───── 掲載本文

第2位 : WILLIE NELSON AND ASLEEP AT THE WHEEL / WILLIE AND THE WHEEL
「ルーツな日記」が趣味と気分で選んだ09年ベストアルバム30選の第2位! ウィリー・ネルソンとアスリープ・アット・ザ・ウィールとの共演盤です! これは最高です! 聴いててこんなにも心がウキウキと弾むアルバムはそうは有りません!!
ウィリー・ネルソンはご存知カントリー界の大御所。70代後半に差し掛かりながらも、高品質な作品をばんばんリリースしています。09年には2枚のアルバムをリリース。一つはアメリカン・スタンダードを歌ったその名も「AMERICAN CLASSIC」。そしてもう一つが、その一つ前の作品となる今作「WILLIE AND THE WHEEL」です。こちらは古き良きウエスタン・スウィングをトリビュートした作品。
ウエスタン・スウィングとは、カントリーにジャズのスウィング感を融合したもので、1930年代にテキサスで生まれたそうです。ボブ・ウィルズやミルトン・ブラウンなんかがそのパイオニアと言われます。この30年代はビッグ・バンドによるスウィング・ジャズが大流行していた頃なので、カントリー界でも先鋭的なミュージシャンがそれを取り入れようとしたのでしょうね。もしくは単純にカントリーで楽しく踊りたかっただけかもしれませんが。ま、何はともあれ思わずステップを踏みたくなる、そんな魅惑のカントリー・ミュージックな訳です。
そしてそんな愛すべきウエスタン・スウィングを現代に伝える最高峰のバンドがアスリープ・アット・ザ・ウィール。日本ではあまり馴染みが無いバンドかもしれませんが、グラミー賞のカントリー部門を何度も受賞している凄いバンドなのです。特にボブ・ウィルスをトリビュートした「RIDE WITH BOB」は名盤として知られています。で、そんなアスリープ・アット・ザ・ウィールをバックにウィリー・ネルソンがウエスタン・スウィングの名曲を歌う! こんなの悪いはずがありません!

──────────
───── 提供データ

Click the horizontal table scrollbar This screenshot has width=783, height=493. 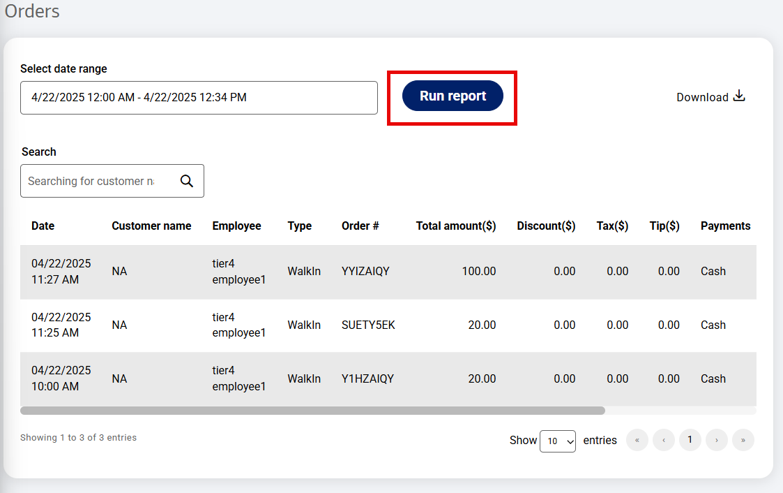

──────────

> 課題一覧
A. アルバム紹介の本文について、次の問いに答えてください。
(i) ウィリー・ネルソンが09年にリリースしたアルバムは何枚ですか。
(ii) ウエスタン・スウィングは何年代にどこで生まれたとされていますか。
(iii) アスリープ・アット・ザ・ウィールがボブ・ウィルスをトリビュートし、名盤として知られている作品は何ですか。
B. アルバム紹介の本文のうち、「第2位 : WILLIE」という語句を含むところから書き始め、「リー・ミュージックな訳です。」で終わる部分を一字一句違えずに書き写してください。

> 各課題の解答
A.
(i) 2枚です。
(ii) 1930年代にテキサスで生まれたとされています。
(iii) 「RIDE WITH BOB」です。

B.
第2位 : WILLIE NELSON AND ASLEEP AT THE WHEEL / WILLIE AND THE WHEEL
「ルーツな日記」が趣味と気分で選んだ09年ベストアルバム30選の第2位! ウィリー・ネルソンとアスリープ・アット・ザ・ウィールとの共演盤です! これは最高です! 聴いててこんなにも心がウキウキと弾むアルバムはそうは有りません!!
ウィリー・ネルソンはご存知カントリー界の大御所。70代後半に差し掛かりながらも、高品質な作品をばんばんリリースしています。09年には2枚のアルバムをリリース。一つはアメリカン・スタンダードを歌ったその名も「AMERICAN CLASSIC」。そしてもう一つが、その一つ前の作品となる今作「WILLIE AND THE WHEEL」です。こちらは古き良きウエスタン・スウィングをトリビュートした作品。
ウエスタン・スウィングとは、カントリーにジャズのスウィング感を融合したもので、1930年代にテキサスで生まれたそうです。ボブ・ウィルズやミルトン・ブラウンなんかがそのパイオニアと言われます。この30年代はビッグ・バンドによるスウィング・ジャズが大流行していた頃なので、カントリー界でも先鋭的なミュージシャンがそれを取り入れようとしたのでしょうね。もしくは単純にカントリーで楽しく踊りたかっただけかもしれませんが。ま、何はともあれ思わずステップを踏みたくなる、そんな魅惑のカントリー・ミュージックな訳です。